The team found that low water can reduce mercury in fish enough to make them safe to eat. High water levels, and the resulting high mercury levels, can make them unsafe.
“It kind of triggers the safe consumption level,” Watras said. “So, yeah, it actually does have implications.”
Those implications could become more important as climate change has uncertain effects on lake levels.
“This is definitely a climate concern,” Watras said. In recent years, the highs have been higher and the lows have been lower. In 2012 and 2013, the Great Lakes region experienced record lows in water level, which have now shot up to near-record highs in 2019 and 2020.
“We don’t know going forward whether the highs and the lows are going to continue to be more amplified or whether things will level off,” Watras said. A few years after worrying inland lakes would disappear, erosion threatens houses on the Great Lakes that were considered safe.
If this is a climate-driven trend, things could get worse for lakes in the region.
“There’s concern that things may actually get much worse, with respect to mercury and with respect to houses falling into the Great Lakes,” Watras said.
Watras thinks it’s likely that mercury levels in loons and walleyes are high now, like the lakes, but the data they have only reached 2014 or 2015, due to the required labor-intensive process.

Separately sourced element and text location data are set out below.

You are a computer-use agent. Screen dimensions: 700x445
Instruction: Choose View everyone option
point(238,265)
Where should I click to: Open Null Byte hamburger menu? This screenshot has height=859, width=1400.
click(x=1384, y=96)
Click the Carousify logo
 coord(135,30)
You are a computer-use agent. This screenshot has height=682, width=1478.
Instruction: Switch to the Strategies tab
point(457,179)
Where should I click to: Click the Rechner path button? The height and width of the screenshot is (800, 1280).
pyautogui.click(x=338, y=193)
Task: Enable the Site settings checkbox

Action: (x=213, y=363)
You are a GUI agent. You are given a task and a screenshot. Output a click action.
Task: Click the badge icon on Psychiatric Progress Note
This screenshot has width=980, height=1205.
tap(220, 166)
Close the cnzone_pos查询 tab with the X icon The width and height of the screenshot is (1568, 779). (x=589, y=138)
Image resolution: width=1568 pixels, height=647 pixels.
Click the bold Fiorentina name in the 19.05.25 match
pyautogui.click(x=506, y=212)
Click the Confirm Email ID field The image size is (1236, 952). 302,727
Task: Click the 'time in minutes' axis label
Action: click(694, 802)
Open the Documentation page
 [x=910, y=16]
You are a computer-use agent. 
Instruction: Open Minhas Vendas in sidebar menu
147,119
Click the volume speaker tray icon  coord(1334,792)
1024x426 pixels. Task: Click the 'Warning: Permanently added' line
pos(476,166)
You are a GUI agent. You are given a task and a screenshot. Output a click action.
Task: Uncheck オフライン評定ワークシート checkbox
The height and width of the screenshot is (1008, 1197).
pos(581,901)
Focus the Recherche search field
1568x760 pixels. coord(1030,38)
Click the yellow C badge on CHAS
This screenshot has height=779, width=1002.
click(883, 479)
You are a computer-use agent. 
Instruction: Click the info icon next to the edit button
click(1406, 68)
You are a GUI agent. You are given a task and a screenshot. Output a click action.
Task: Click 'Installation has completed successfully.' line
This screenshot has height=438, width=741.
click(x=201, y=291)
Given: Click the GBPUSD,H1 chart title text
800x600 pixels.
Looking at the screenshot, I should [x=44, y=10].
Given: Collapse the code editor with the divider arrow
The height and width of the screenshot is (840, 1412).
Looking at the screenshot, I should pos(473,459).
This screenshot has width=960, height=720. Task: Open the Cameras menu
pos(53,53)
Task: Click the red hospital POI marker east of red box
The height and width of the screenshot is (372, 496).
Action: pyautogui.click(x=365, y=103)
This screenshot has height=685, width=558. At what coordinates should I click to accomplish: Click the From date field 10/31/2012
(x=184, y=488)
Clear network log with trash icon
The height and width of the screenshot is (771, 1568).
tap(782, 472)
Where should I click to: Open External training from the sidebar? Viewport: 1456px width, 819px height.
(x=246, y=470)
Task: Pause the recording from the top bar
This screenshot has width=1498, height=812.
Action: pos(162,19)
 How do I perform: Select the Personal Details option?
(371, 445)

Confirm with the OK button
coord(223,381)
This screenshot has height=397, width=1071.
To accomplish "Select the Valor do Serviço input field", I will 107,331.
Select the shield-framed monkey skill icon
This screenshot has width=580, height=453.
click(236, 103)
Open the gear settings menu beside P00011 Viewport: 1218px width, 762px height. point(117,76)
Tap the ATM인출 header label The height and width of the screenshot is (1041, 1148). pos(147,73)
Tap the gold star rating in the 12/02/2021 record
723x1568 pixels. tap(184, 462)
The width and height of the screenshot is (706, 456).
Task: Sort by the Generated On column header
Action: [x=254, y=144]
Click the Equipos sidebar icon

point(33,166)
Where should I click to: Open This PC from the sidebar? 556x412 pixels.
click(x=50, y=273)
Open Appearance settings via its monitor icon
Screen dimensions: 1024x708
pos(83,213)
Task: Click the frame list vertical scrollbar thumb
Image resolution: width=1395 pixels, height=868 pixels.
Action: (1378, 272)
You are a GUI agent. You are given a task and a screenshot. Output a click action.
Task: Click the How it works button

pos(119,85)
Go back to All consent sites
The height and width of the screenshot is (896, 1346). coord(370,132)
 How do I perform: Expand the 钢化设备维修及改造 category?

“It’s such an arduous task to collect fish from hundreds of lakes and homogenize them and it’s very expensive to do the analyses. Those data are still waiting to be produced,” Watras said.
What’s more, thanks to a deemphasis on science in the state, the loon record was interrupted after decades, Watras said. The walleye project continues.
Uncovering this connection has one final implication: it helps justify actions taken in the 1980s to remove mercury and sulfate from coal power plants. Periodic rises in mercury in fish and loons don’t mean the attempts to scrub mercury from emissions were not worth the effort. It helps explain why, despite a steady decrease in sulfur and mercury in precipitation, mercury levels sometimes increase in fish and provide support for taking those actions in the first place, Watras said.
“Things would only be that much worse than they are now,” he said.